● **Document excerpt**:
──────────────────────────────

Figure 21: An engineer works on the CrIS instrument for the JPSS-2 satellite, which is slated to launch in March 2022. The CrIS instrument also flies on the Suomi-NPP satellite, and was recently restored to full capability after getting damaged while on orbit (image credit: L3Harris Technologies)
• September 6, 2019: After devastating the Bahamas and grazing Florida and Georgia, Hurricane Dorian rebounded and raked the coast of South Carolina with strong winds, heavy rains, and a storm surge. Wind, falling trees, and flooding damaged power infrastructure in coastal areas of the southeast U.S. 33)
- The VIIRS sensor observed thick cloud bands circulating around Dorian’s large eye, the part of the storm with mostly calm weather and the lowest atmospheric pressure. Hurricane eyes average about 20 miles (32 kilometers); the National Hurricane Center reported Dorian’s eye had a diameter of 50 miles (80 kilometers) around the time this image was acquired. Thinner clouds—part of the storm’s higher-level outflow—extended well inland across Georgia, South Carolina, and North Carolina.
Figure 22: VIIRS on on the Suomi NPP satellite captured this nighttime composite image as the storm approached the coast at 3:42 a.m. Eastern Time (07:42 UTC) on 5 September 2019. At the time, Dorian packed maximum sustained winds of 115 miles (185 kilometers) per hour and was moving north at 8 miles per hour (image credit: NASA Earth Observatory, image by Joshua Stevens, using VIIRS data from the Suomi NPP satellite. Story by Adam Voiland)

──────────────────────────────

● **What the exercise asks**: Summarize the excerpt above in two sentences.

● **Supplied information**:
──────────────────────────────

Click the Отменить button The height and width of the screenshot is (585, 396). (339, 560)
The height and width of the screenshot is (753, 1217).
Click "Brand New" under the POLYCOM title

──────────────────────────────

● **Completed task**: After devastating the Bahamas and grazing Florida and Georgia, Hurricane Dorian struck the South Carolina coast in September 2019 with strong winds, heavy rains, and a storm surge, damaging power infrastructure in coastal areas of the southeast U.S. The VIIRS sensor on the Suomi NPP satellite observed thick cloud bands around Dorian's eye, which measured 50 miles across compared with a typical 20 miles, while thinner outflow clouds extended well inland across Georgia, South Carolina, and North Carolina.